D’abord il faut établir un fait : il était depuis longtemps prévisible et prévu, que le nombre d’étudiants allait croître. Le nombre annuel de naissances en France était de 750 000 jusqu’en 1999, puis 770 000 et 790 000 après 2005. L’État poussant tous les jeunes vers les études supérieures, le nombre de places devait être augmenté. Depuis près de dix ans, ce sont 20 000 étudiants de plus que les universités doivent accueillir chaque année. C’est la taille d’une université. Il aurait donc fallu par exemple créer au moins une université par an au cours des dix dernières années. Cela n’a pas été fait, rien n’a été prévu pour cet afflux d’étudiants : les murs n’ont pas été construits, les enseignants n’ont pas été recrutés…

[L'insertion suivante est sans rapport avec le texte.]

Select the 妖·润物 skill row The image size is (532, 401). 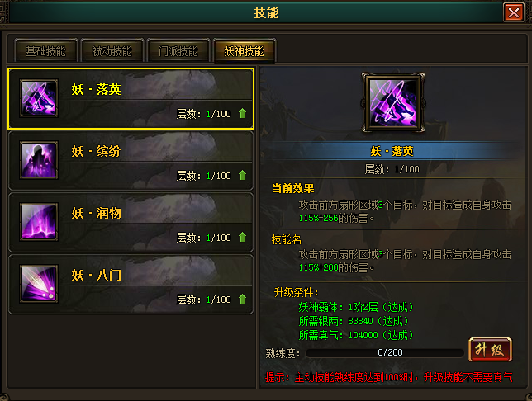click(131, 222)
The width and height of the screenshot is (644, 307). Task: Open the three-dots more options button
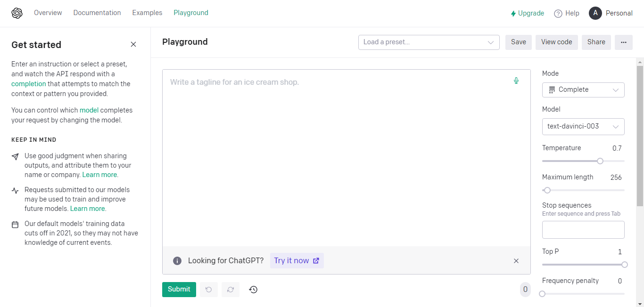[x=624, y=42]
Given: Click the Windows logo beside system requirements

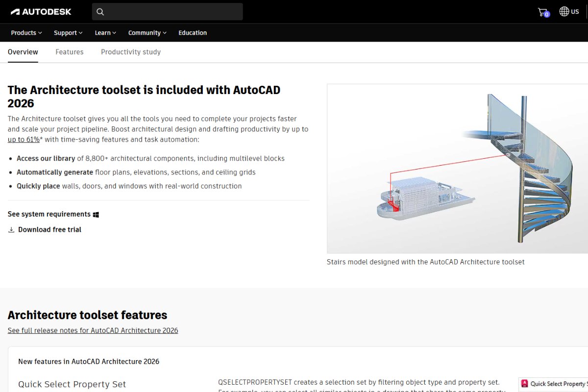Looking at the screenshot, I should 96,215.
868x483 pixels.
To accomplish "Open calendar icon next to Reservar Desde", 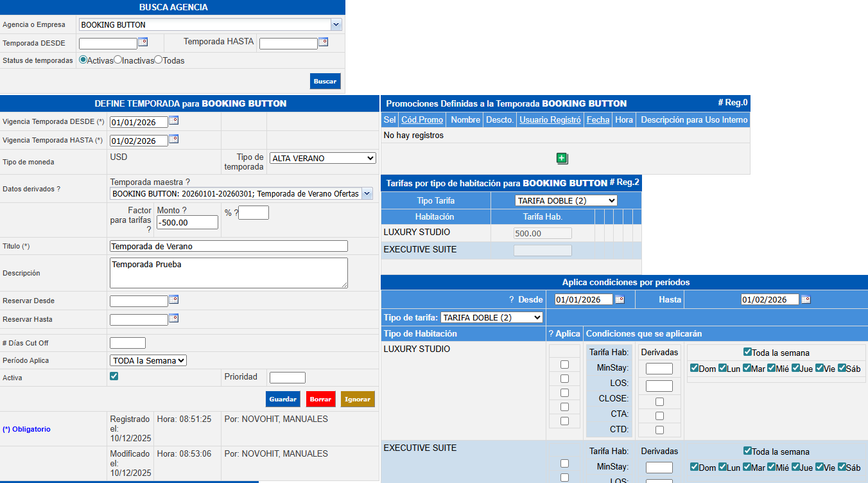I will 173,299.
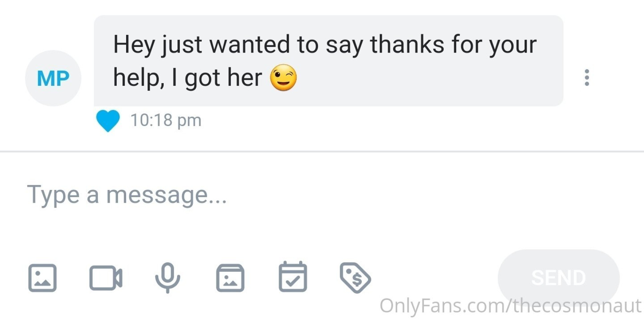Schedule the message with the calendar icon

pos(293,277)
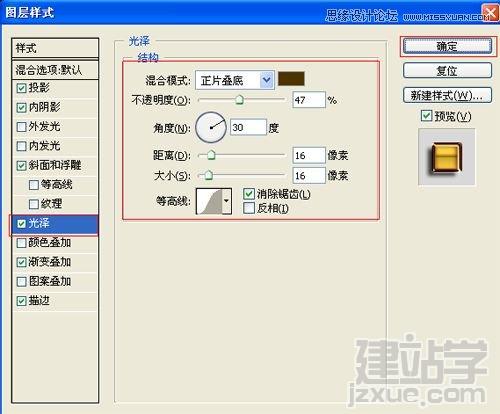Open the contour picker dropdown arrow
The width and height of the screenshot is (500, 414).
point(227,201)
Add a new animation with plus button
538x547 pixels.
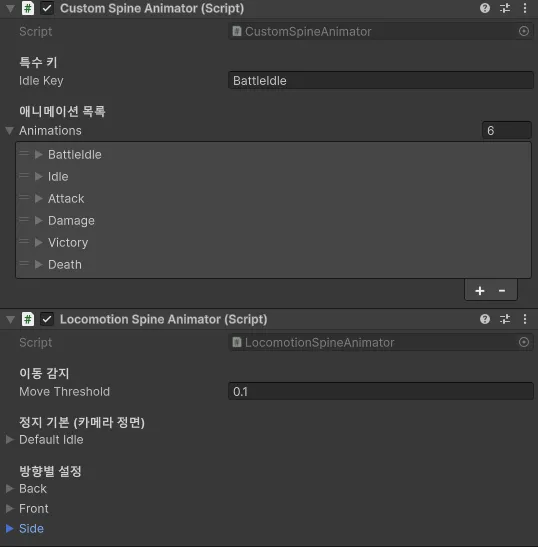coord(480,291)
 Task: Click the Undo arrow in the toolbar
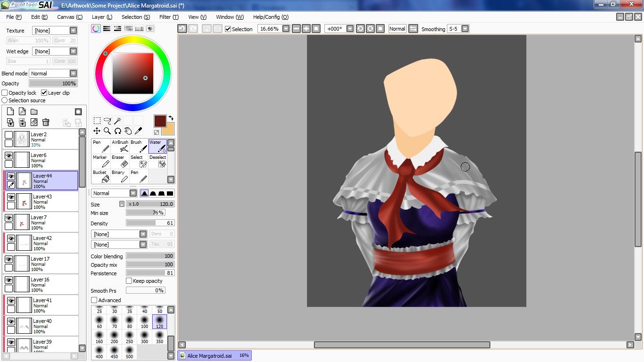182,29
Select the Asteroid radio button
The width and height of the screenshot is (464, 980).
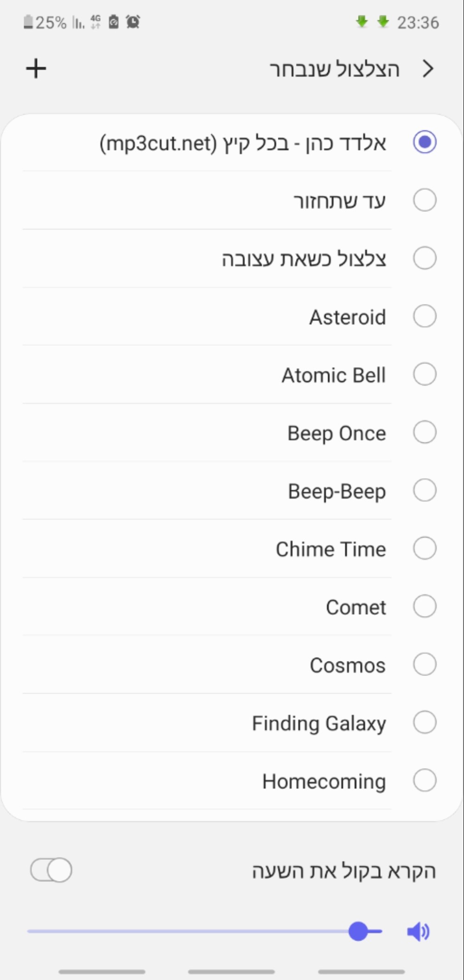[425, 317]
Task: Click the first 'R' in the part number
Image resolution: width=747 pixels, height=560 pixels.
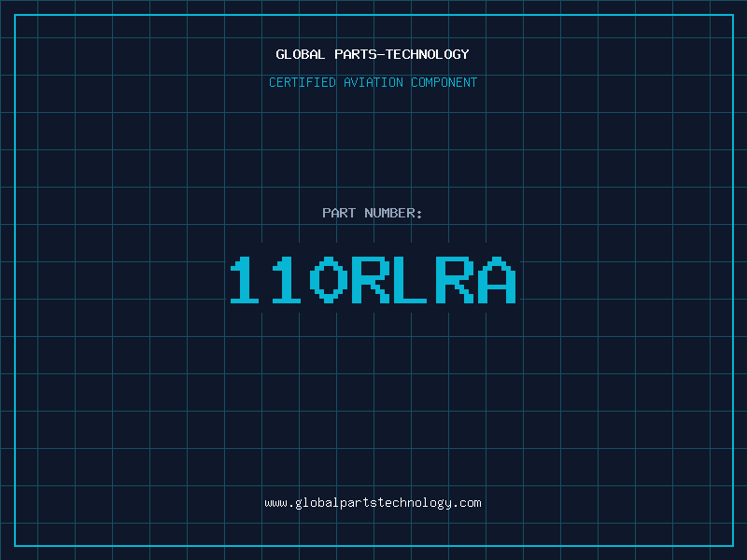Action: click(372, 280)
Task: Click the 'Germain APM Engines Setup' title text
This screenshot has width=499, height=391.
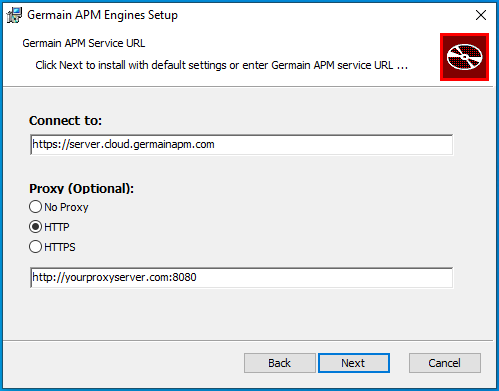Action: click(x=102, y=15)
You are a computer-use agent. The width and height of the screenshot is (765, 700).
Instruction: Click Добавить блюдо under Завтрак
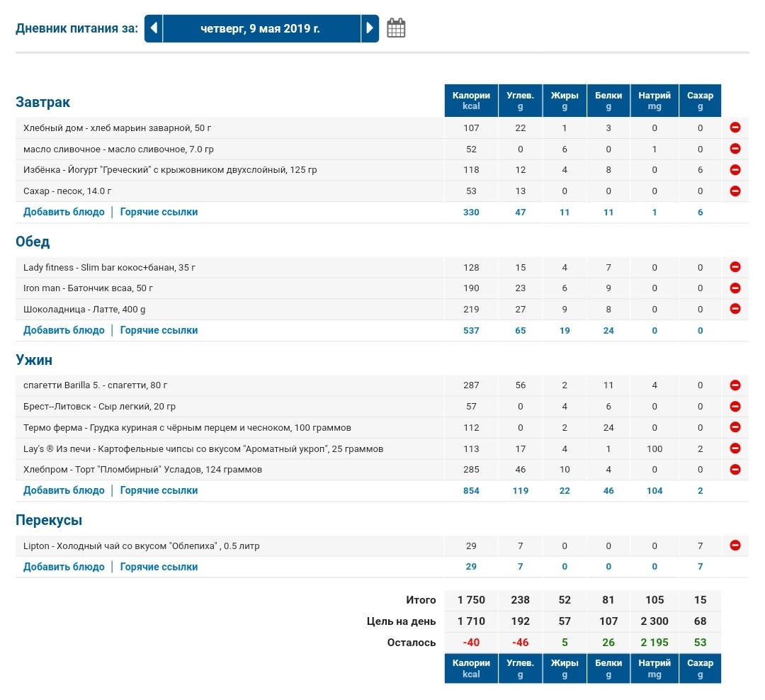click(x=64, y=212)
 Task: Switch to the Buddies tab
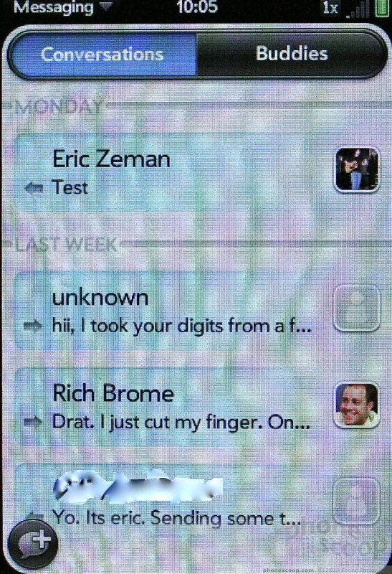(x=292, y=54)
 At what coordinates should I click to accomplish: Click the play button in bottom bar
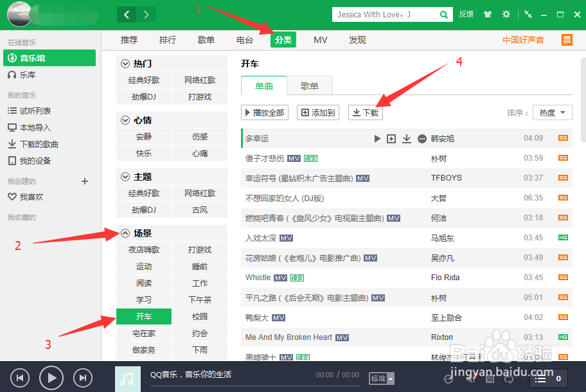point(51,378)
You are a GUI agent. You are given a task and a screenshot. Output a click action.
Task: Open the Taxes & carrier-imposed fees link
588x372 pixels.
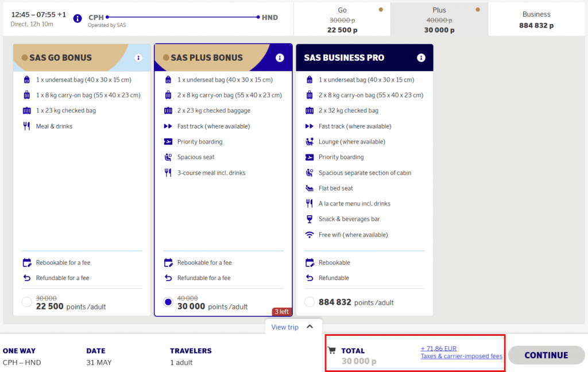point(461,356)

Il faut rajouter à cela le problème qui se pose aux jeunes obtenant un bac technologique et, surtout, bac pro. Depuis longtemps, ces bacheliers demandent à entrer dans des filières sélectives (STS et IUT) qui les refusent massivement, préférant prendre les meilleurs étudiants des filières générales. C’était déjà vrai au début des années 80 quand j’ai commencé à enseigner mais il y a maintenant plus de 170 000 jeunes qui obtiennent un bac pro chaque année.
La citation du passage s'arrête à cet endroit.